[Task to complete] Going down the listing below, print exactly each line from the one with "Task: Toggle Tenure dimension visibility eye" up to and including the one with "Task: Tap the", and skip the rest.

[Records for the task]
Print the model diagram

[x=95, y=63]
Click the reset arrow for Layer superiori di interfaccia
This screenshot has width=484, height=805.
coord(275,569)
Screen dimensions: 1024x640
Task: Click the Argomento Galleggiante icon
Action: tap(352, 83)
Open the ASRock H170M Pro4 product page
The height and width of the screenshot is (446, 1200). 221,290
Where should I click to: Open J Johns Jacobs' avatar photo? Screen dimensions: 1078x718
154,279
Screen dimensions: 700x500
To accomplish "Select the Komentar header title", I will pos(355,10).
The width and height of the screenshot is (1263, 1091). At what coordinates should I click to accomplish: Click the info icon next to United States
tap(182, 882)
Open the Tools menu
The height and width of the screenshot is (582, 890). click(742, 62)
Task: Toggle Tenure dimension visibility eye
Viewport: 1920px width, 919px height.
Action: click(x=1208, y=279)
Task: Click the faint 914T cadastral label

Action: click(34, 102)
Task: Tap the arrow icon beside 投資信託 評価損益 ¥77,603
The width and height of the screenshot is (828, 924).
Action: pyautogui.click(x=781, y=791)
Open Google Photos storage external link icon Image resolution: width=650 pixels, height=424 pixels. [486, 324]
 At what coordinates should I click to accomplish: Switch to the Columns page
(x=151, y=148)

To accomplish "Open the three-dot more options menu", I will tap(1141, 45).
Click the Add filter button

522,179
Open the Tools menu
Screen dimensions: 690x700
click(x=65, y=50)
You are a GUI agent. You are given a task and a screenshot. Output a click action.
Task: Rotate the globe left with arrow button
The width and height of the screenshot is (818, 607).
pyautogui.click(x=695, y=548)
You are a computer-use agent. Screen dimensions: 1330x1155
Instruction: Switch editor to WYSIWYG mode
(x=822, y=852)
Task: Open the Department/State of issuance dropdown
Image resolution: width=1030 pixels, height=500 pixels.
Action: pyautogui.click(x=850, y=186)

[Response to the task]
Task: Toggle Tenure dimension visibility eye
Viewport: 1920px width, 919px height.
Action: click(x=1208, y=279)
Task: Click the faint 914T cadastral label

Action: click(34, 102)
Task: Tap the arrow icon beside 投資信託 評価損益 ¥77,603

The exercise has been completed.